All this is a great improvement, I mean this monitoring of drawdown, profits, ROA, etcetera.

I used to do things in a different way until less than a year ago. I'd start trading, even with as little as 4000 dollars, hoping I wouldn't incur a drawdown immediately and not knowing what to expect of my systems, at all. Actually I always got lucky and once brought that 4k to 24k. Then, on that occasion and others, I'd incur a series of losses. Obviously, since sooner or later, that happens. If you're not expecting a drawdown, when that happens, you get mad, because you considered that 24k as if it were your own money. When you get mad, even if the drawdown doesn't last long enough to wipe you out, you take care of it by doing revenge trading. You stop using your systems and start trying to make that money back. That's how you get to zero. And it happened several times in the past 2 years.

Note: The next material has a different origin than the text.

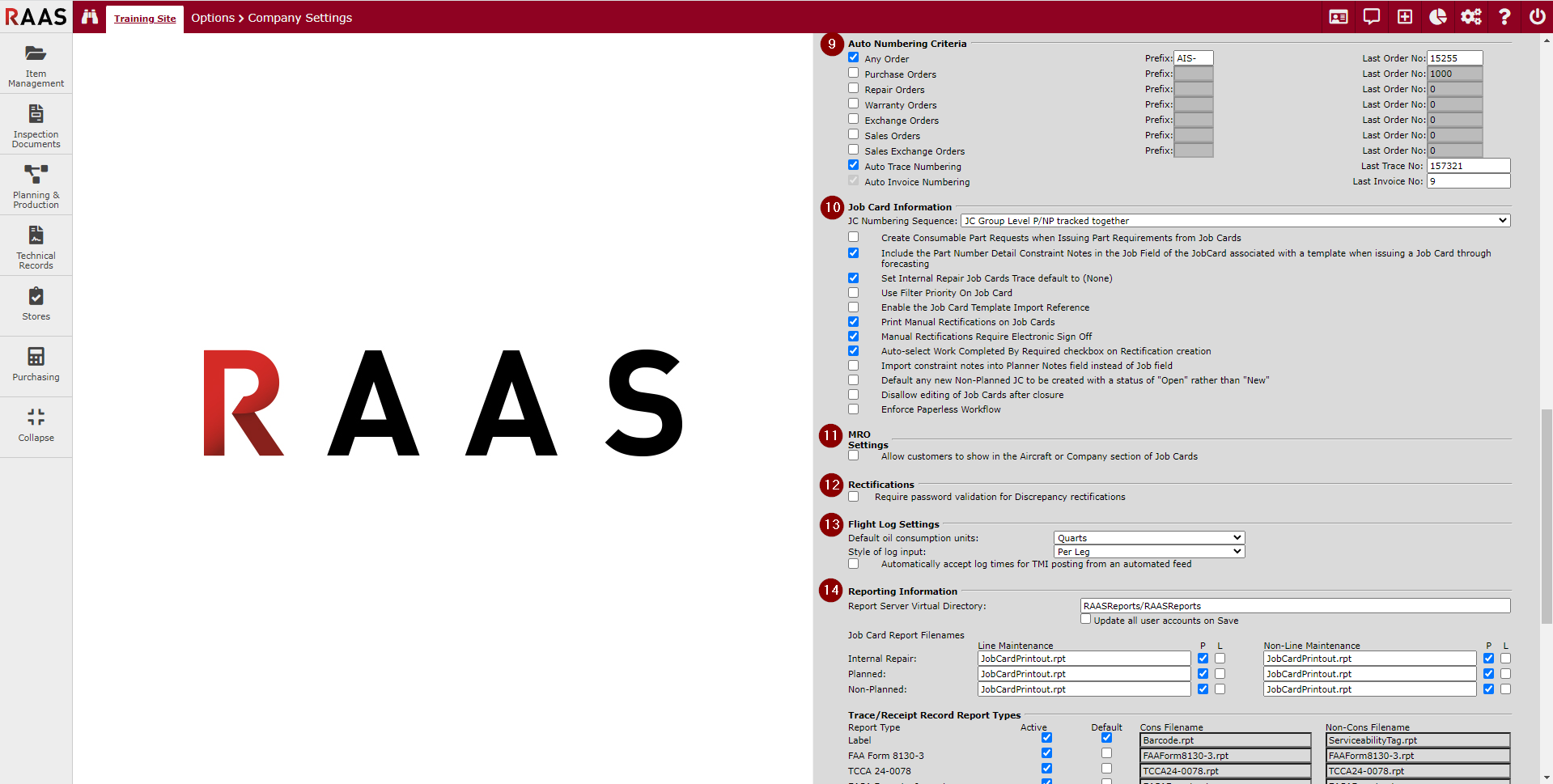Open the settings gears icon
The width and height of the screenshot is (1553, 784).
1470,17
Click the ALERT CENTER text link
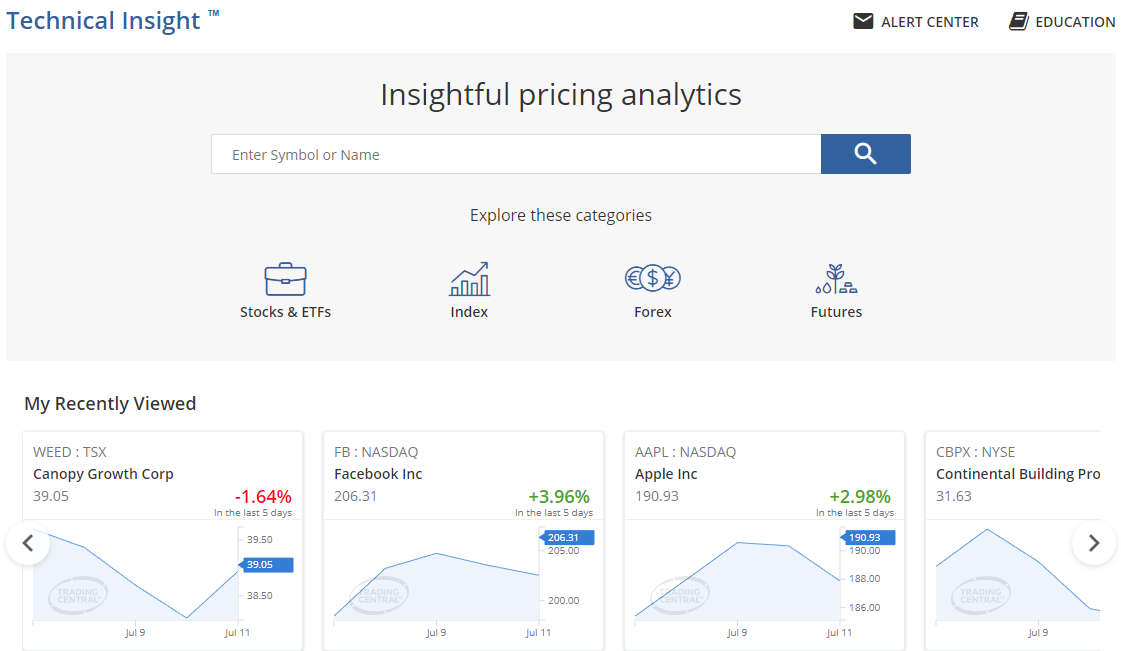Screen dimensions: 1121x651 click(x=930, y=22)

Also, initially I didn't even know which ones were good and which ones weren't. I had the back-test results but wasn't looking at them in detail: I just cared that they made money. Now I have come a long way. I know both the back-tests and forward-tests in detail and I know how these systems interact with one another. Now I can almost say like Larry Hite: "what's so fabulous..." (see quote on bottom of post).

One more thing, let's look at the two drawdowns of the 14k and 100k situations. These drawdowns depend on the capital available and contracts allocated (besides of course all my money and risk management formulas). Now, with 14k, I can hope to make 70k in 8 months, but I have a possible drawdown of about 4k. Then, with 100k, I'd have a potential profit of 450k, but a drawdown of 25k (mostly due to CL contracts being traded - now they are not traded). Now, in terms of drawdown, I am wondering: would it be convenient to just forget about the CL and similar contracts, and simply multiply the smaller futures (with smaller drawdown) contracts? It's simple: if I multiply 70k by 6.5, I get to 450k profit, which is about the same as the 450k I get with 100k and using the CL and similar systems. In order to reach 450k with these smaller futures, I also need a capital of 100k, more or less, since 14k times 6.5 is close to 100k. So there are no advantages in terms of return. And if I multiply my drawdown of almost 4k by 6.5, I also get about 25k, which is the same drawdown of the other allocation of contracts. So overall the results are exactly the same, but the other method (with the CL contracts, GOLD and so on: systems that have bigger drawdowns) is better because diversification is good in itself, so I should use it particularly if it doesn't cause me any disadvantages in terms of profit and drawdown. So this ultimately means that my formulas are very good at calculating ROA.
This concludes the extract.